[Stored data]
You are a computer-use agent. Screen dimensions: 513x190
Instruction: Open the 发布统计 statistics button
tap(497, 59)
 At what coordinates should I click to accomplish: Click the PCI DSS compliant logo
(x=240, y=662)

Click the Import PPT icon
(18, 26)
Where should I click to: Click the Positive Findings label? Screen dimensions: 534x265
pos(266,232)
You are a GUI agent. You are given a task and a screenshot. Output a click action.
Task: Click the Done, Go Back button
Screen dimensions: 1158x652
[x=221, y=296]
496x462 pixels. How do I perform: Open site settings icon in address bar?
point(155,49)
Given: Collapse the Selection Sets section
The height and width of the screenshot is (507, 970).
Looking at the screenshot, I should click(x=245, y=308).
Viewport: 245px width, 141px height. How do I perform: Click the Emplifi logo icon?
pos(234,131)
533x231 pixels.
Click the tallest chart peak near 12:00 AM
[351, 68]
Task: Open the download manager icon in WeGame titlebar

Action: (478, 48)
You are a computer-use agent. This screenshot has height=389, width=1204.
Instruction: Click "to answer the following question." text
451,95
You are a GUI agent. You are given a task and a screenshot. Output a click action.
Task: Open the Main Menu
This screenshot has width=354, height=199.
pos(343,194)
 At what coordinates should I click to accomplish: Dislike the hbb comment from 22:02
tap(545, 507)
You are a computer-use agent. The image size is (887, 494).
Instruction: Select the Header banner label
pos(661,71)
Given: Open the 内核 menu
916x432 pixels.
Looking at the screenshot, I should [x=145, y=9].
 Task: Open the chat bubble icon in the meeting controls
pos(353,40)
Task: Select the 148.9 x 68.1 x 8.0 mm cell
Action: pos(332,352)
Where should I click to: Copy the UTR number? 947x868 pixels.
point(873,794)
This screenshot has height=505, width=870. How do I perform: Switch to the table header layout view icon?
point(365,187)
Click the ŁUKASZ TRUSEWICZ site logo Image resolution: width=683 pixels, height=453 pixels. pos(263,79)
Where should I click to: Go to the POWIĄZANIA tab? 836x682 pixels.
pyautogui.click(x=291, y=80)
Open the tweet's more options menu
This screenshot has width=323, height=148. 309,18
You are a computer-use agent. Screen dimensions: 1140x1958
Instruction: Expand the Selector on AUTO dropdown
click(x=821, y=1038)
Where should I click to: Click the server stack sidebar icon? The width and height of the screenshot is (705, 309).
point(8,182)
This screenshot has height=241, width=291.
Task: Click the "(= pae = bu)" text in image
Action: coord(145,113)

- [AIM OF THE TASK]: Set out the records again, exactly as they appear above.

- [EXERCISE SOLUTION]:
You are a computer-use agent. Screen dimensions: 513x190
Instruction: Open the 发布统计 statistics button
tap(497, 59)
 At what coordinates should I click to accomplish: Click the PCI DSS compliant logo
(x=240, y=662)

Click the Import PPT icon
(18, 26)
Where should I click to: Click the Positive Findings label? Screen dimensions: 534x265
pos(266,232)
You are a GUI agent. You are given a task and a screenshot. Output a click action.
Task: Click the Done, Go Back button
Screen dimensions: 1158x652
[x=221, y=296]
496x462 pixels. How do I perform: Open site settings icon in address bar?
point(155,49)
Given: Collapse the Selection Sets section
The height and width of the screenshot is (507, 970).
Looking at the screenshot, I should click(x=245, y=308).
Viewport: 245px width, 141px height. How do I perform: Click the Emplifi logo icon?
pos(234,131)
533x231 pixels.
Click the tallest chart peak near 12:00 AM
[351, 68]
Task: Open the download manager icon in WeGame titlebar

Action: (478, 48)
You are a computer-use agent. This screenshot has height=389, width=1204.
Instruction: Click "to answer the following question." text
451,95
You are a GUI agent. You are given a task and a screenshot. Output a click action.
Task: Open the Main Menu
This screenshot has width=354, height=199.
pos(343,194)
 At what coordinates should I click to accomplish: Dislike the hbb comment from 22:02
tap(545, 507)
You are a computer-use agent. The image size is (887, 494).
Instruction: Select the Header banner label
pos(661,71)
Given: Open the 内核 menu
916x432 pixels.
Looking at the screenshot, I should [x=145, y=9].
 Task: Open the chat bubble icon in the meeting controls
pos(353,40)
Task: Select the 148.9 x 68.1 x 8.0 mm cell
Action: pos(332,352)
Where should I click to: Copy the UTR number? 947x868 pixels.
point(873,794)
This screenshot has height=505, width=870. How do I perform: Switch to the table header layout view icon?
point(365,187)
Click the ŁUKASZ TRUSEWICZ site logo Image resolution: width=683 pixels, height=453 pixels. pos(263,79)
Where should I click to: Go to the POWIĄZANIA tab? 836x682 pixels.
pyautogui.click(x=291, y=80)
Open the tweet's more options menu
This screenshot has width=323, height=148. 309,18
You are a computer-use agent. Screen dimensions: 1140x1958
Instruction: Expand the Selector on AUTO dropdown
click(x=821, y=1038)
Where should I click to: Click the server stack sidebar icon? The width and height of the screenshot is (705, 309).
point(8,182)
This screenshot has height=241, width=291.
Task: Click the "(= pae = bu)" text in image
Action: coord(145,113)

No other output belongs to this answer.